Community Day brought six churches together, an olive branch of sorts, not to preach the Gospel, but an opportunity to bring the community together. Nearly 900 adults and children enjoyed the day-long event which furnished a free lunch, inflatables, games, snow cones, and popcorn. Everything in the yard sale was free, so folks could pick through items they may need at home, and articles of clothing to add to their wardrobe. Folks who wanted to enter the free raffle to win one of 50 gas cards, restaurant gift cards, a vacuum cleaner, microwave, to name a few gifts, signed in upon arrival. Walgreens furnished 1,000 backpacks to be filled with various pamphlets provided by vendors attending. The Gideons gave out 250 Bibles, and 34 church members from the six congregations wearing T-shirts with the message “Can I Pray for You” were available if anyone needed to talk.
“You can’t cage people and force them to hear about Jesus,” said Vaughan. “We wanted [those attending] to see love in someone. Sometimes seeing love in a person, you have to wonder that that love has to come from somewhere, and if they have a burden, divorce, financial problems, issues with their children, we were there for them if they wanted to talk about anything.”
Louise was the inspiration behind all of this,” said her pastor, Donald Joyner. “The vision, the inspiration, the driving force; without Louise, Community Day would not have happened.”
The vision for Community Day came after Vaughan was in a church meeting with their music director, Kerry Boyce, and Ashley Sessums, director of Child and Youth Ministry. Boyce had shared a book he had just read, “Comeback Churches” by Ed Stetzer. The book detailed how over time most churches plateau and then eventually decline. “This laid heavy on his [Boyce’] heart,” said Vaughan. “Our church was not declining, but we have plateaued.”
Members of Matoaca Baptist held a meeting to see where they fit in Stetzer’s message and why they were at a plateau. Vaughan said they develop several teams and started with the team’s having a day of prayer. “I was in charge of the events team,” she said. “I had a long list of possibilities, and I asked God to help me with the kind of event that would lead people to Him. Help lead us to an event that He would want us to do.”

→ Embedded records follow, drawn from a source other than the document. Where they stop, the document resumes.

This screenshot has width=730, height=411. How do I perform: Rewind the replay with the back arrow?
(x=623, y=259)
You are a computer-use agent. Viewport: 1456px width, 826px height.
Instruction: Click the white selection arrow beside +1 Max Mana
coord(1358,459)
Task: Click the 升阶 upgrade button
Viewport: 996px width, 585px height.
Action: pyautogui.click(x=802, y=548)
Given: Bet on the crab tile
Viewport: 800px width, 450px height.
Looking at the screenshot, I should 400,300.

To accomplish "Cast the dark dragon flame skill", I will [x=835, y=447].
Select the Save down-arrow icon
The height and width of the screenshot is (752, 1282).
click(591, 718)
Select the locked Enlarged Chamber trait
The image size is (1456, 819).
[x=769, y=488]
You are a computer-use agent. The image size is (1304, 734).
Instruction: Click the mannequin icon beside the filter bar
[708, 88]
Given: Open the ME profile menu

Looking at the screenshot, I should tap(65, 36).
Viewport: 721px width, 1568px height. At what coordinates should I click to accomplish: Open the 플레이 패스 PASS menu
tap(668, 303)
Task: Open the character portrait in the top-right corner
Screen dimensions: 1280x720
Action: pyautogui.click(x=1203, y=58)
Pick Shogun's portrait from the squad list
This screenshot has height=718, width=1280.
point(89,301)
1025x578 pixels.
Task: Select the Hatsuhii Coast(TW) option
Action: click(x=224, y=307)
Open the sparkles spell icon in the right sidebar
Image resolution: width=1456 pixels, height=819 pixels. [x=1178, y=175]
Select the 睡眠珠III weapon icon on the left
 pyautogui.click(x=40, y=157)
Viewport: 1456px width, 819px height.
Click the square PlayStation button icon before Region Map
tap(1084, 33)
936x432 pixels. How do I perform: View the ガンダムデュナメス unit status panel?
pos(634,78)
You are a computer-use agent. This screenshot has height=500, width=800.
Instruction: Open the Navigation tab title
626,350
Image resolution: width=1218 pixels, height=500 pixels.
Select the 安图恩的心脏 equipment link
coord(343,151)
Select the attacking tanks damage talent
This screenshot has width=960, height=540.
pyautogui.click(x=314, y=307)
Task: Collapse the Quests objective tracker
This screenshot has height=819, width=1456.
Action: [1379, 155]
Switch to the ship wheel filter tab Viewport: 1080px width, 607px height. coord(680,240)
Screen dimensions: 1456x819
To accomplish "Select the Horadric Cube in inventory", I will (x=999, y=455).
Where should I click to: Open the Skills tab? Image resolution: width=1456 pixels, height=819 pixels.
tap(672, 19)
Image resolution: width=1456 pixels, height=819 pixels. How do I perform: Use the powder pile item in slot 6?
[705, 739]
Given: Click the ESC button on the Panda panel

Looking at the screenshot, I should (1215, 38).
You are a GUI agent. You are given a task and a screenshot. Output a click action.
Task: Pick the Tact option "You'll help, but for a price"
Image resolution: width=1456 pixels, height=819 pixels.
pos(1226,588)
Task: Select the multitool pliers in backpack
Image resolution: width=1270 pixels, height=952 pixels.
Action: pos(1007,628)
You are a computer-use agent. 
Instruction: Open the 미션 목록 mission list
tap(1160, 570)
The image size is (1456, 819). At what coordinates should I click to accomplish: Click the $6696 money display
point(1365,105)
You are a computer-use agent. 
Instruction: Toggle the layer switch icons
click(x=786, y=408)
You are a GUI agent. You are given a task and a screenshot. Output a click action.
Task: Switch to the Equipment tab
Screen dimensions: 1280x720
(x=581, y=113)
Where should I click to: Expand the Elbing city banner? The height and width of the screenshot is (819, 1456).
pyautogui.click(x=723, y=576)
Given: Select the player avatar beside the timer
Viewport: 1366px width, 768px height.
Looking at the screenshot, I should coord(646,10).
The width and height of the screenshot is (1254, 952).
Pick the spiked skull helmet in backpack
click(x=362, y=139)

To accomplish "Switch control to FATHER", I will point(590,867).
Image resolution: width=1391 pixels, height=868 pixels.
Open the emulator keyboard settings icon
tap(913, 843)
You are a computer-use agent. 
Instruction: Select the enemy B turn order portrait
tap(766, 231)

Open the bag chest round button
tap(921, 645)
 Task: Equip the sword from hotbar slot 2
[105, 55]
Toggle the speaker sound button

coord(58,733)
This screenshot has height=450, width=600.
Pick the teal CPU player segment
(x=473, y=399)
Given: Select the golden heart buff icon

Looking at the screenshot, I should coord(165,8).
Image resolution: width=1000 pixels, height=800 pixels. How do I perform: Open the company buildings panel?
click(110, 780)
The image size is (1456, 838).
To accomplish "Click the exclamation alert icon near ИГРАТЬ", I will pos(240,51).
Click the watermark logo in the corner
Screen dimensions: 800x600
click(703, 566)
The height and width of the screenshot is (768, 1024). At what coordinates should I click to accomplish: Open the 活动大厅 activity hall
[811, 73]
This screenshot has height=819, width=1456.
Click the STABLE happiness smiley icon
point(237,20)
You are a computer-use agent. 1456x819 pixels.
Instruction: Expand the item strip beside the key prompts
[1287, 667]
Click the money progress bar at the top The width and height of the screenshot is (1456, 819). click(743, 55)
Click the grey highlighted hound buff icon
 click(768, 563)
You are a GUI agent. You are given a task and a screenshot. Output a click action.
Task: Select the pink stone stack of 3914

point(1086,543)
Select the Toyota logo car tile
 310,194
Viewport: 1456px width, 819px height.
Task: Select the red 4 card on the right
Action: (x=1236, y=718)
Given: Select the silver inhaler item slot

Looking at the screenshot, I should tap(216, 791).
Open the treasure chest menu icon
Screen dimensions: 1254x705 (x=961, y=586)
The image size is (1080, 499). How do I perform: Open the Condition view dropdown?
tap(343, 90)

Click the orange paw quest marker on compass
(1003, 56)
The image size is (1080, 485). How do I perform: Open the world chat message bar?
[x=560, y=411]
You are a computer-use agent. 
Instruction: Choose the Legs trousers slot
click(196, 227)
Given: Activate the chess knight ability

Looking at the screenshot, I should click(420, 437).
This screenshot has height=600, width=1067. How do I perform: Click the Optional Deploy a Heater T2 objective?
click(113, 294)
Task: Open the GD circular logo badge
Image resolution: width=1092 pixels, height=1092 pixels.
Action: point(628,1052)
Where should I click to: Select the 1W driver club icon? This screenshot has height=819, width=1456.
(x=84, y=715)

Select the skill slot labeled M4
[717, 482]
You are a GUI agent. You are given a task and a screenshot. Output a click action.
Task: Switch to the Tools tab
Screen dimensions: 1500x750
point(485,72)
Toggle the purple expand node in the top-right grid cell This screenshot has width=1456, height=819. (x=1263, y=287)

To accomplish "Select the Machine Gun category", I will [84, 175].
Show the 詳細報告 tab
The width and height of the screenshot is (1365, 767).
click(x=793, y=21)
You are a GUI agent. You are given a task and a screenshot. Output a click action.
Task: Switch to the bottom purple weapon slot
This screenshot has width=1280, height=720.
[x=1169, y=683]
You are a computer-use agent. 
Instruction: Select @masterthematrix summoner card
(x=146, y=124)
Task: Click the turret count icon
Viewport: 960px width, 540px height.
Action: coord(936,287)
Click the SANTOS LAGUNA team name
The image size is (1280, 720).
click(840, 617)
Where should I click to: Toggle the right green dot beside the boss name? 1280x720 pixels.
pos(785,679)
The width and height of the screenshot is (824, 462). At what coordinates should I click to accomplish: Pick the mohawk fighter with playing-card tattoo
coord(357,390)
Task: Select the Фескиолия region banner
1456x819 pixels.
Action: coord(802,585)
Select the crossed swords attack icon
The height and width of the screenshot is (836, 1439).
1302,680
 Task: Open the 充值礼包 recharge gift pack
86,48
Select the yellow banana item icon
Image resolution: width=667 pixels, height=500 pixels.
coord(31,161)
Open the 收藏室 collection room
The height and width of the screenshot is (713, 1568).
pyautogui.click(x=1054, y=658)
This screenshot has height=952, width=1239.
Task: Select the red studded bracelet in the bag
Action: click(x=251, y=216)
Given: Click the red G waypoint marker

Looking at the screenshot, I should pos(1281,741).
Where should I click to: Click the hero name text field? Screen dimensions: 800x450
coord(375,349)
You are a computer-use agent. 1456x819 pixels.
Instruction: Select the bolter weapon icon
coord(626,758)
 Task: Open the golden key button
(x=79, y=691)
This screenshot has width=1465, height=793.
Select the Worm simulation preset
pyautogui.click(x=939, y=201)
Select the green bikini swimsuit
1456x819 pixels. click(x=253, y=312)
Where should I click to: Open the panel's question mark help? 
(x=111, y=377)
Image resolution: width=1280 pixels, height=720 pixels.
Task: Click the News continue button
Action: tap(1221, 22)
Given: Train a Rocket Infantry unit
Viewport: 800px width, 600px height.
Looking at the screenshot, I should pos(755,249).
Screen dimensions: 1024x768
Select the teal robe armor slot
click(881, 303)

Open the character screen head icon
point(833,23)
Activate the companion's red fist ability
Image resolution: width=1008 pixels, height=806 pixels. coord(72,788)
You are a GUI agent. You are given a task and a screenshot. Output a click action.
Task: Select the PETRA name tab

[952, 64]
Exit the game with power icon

Vaughan kept thinking about her dad being a country boy and how, as a kid, she always enjoyed the large barbeque’s he would have. After a few days, she could not quit thinking about those days and felt like it was God talking to her. She visualized a Matoaca Day.
Her first order of business was to reach out to all the churches to come together. “I called a lot of churches, black churches, white churches, other nationalities, left notes…did not get a lot of response, but I tried.”
Eight churches showed up to the first meeting and six decided to participate. Each church donated $500 for the free event. One of the churches that did not wish to participate had a member who wanted to and she raised $250 to donate. The churches participating with Matoaca Baptist were New Hope Baptist, Oak Lawn Baptist, Community Christian Fellowship, Wesley Chapel United Methodist Church, and event host Matoaca Christian Fellowship. It was to be a fall event, but with three rain-outs, they held it over until spring. Vaughan said they would like to see it happen again and look forward to a Community Day in 2018.
Ryan Atchison, Pastor of Matoaca Christian Fellowship for 25 years, thought Vaughan did a fantastic job. “The vision she presented, moving forward – this is just the beginning of the churches coming together,” he said. “Three churches participating broke off from Matoaca Baptist. The olive branch was really big. It put us all together where there is something for everyone. It is a great beginning, a great way to start a relationship [between the] churches. This is only the first installment of things we will be doing together. God is really doing some great work.”